The recently released book, Australia's First Naturalists, heightens our appreciation of the previously unrecognised complex knowledge of Indigenous societies.
Authors Penny Olsen and Lynette Russell tracked historical records demonstrating the fundamental role played by Aboriginal people in the early stages of documenting Australia’s faunal wealth.
In an interview with NITV radio, Lynette Russel said that early settlers knew very well that Aboriginal people had a very intimate knowledge of their environment but this hasn’t been fully acknowledged in the national narrative.
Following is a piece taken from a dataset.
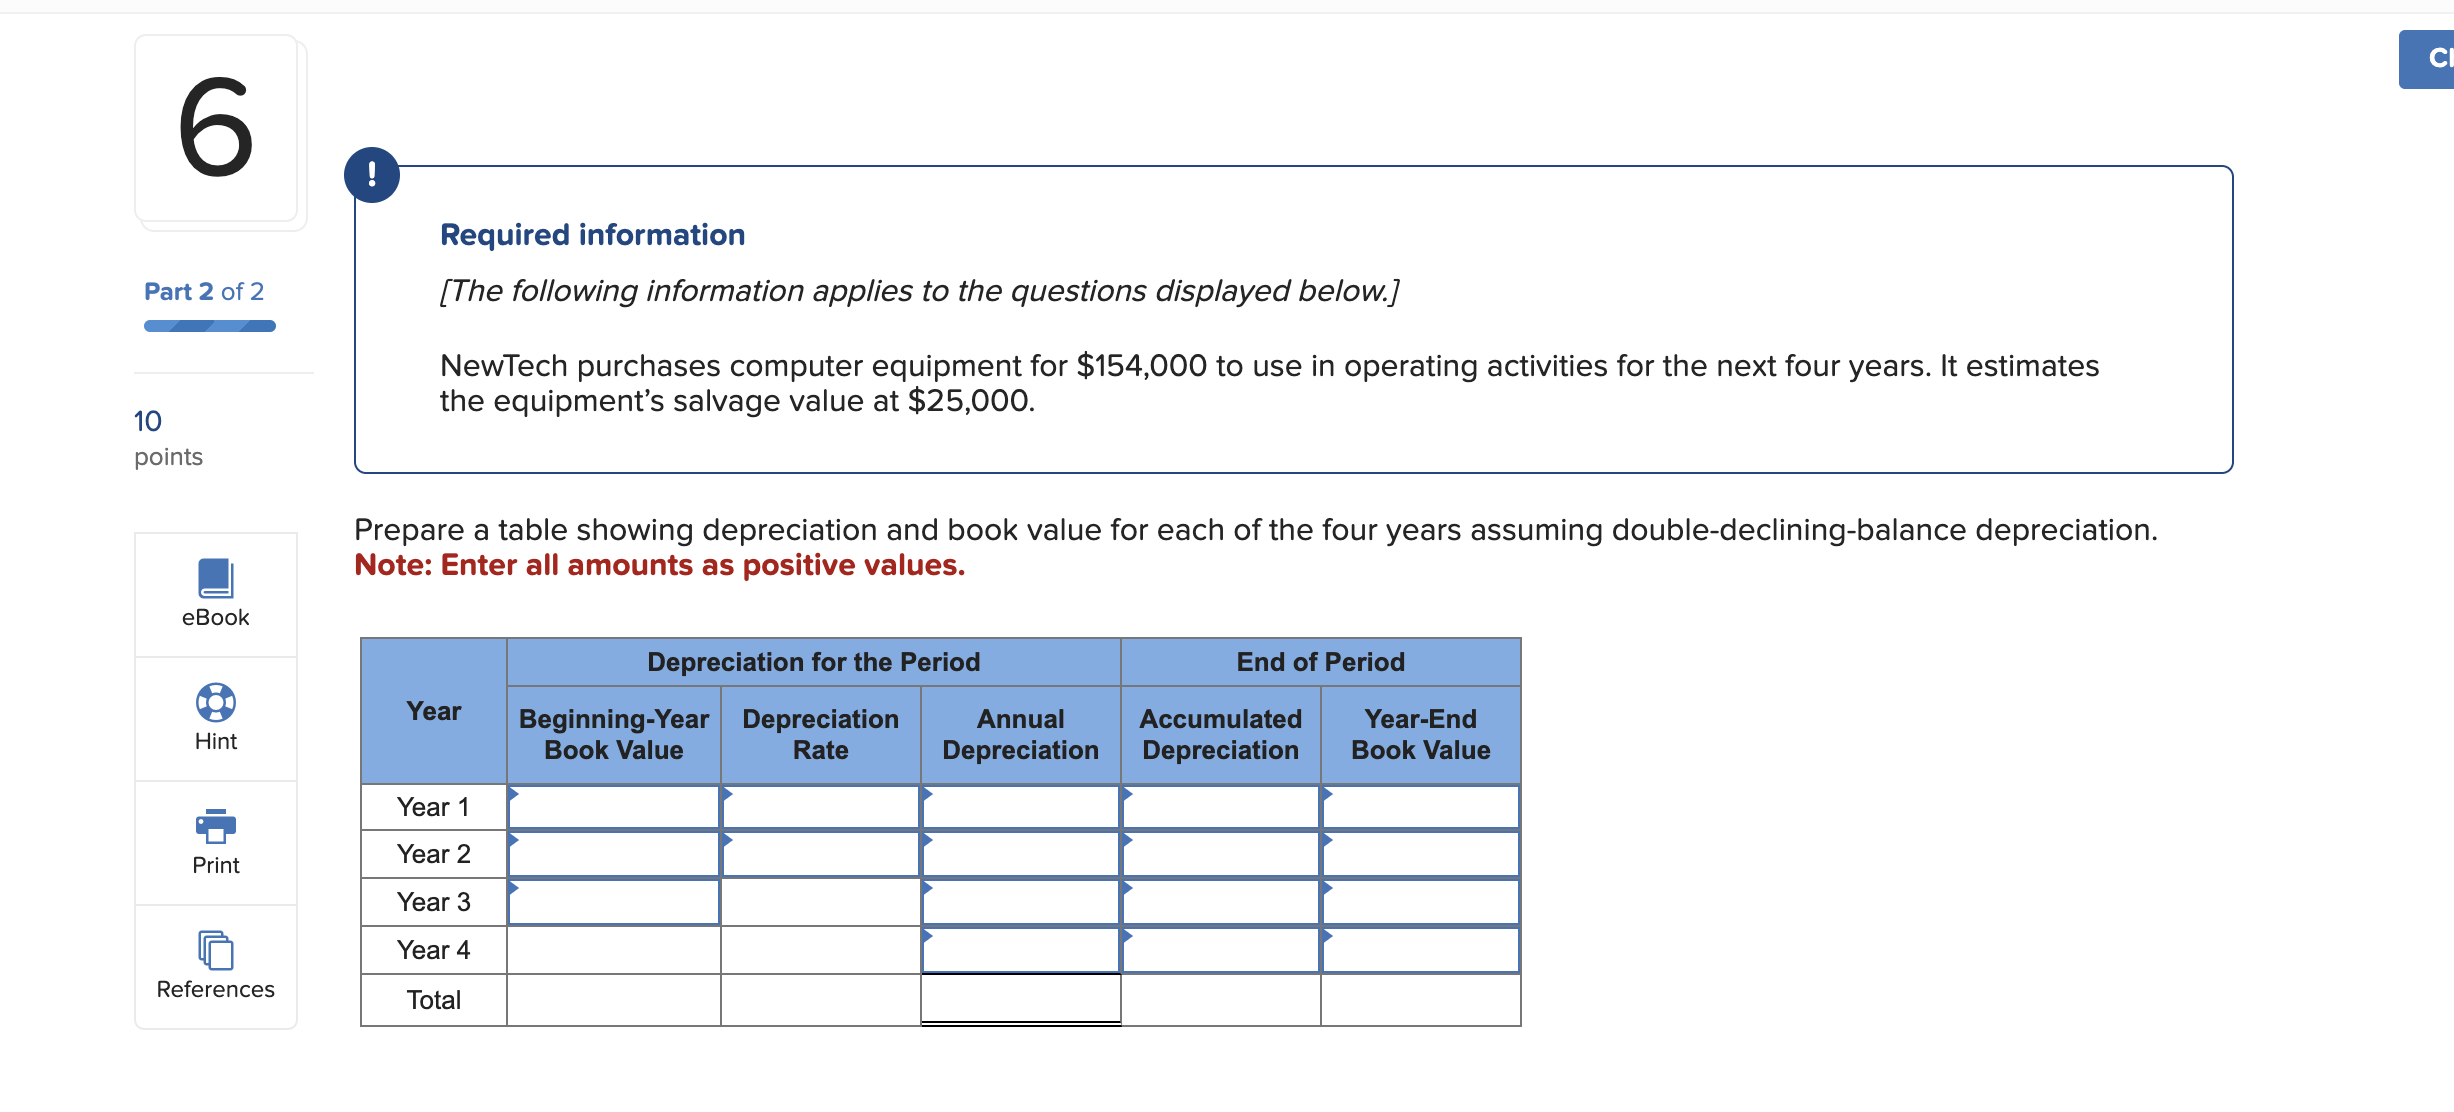Viewport: 2454px width, 1112px height.
Task: Click the Hint icon for help
Action: 214,716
“Aboriginal knowledge was absolutely intimately connected to the land. They understood the complex ecological environment they lived in,” Lynette Russel said.
Would Blaxland, Wentworth and Lawson have ever crossed the Blue Mountains without the help of the local Aboriginal people? The invaluable role of local guides in this event is rarely recognised.
“Australia was a very foreign place for European settlers. We only have to look at Bourke and Wills. Bourke and Wills perished of starvation in a landscape that was full of food because they did not ask Aboriginal people what they might eat,” Lynette Russel said.
“Aboriginal people were perplexed that these people didn’t know what to eat.”
Well into the twentieth century, Indigenous people were routinely engaged by collectors, illustrators and others with an interest in Australia's animals.
Yet this participation, if admitted at all, was generally –barely acknowledged.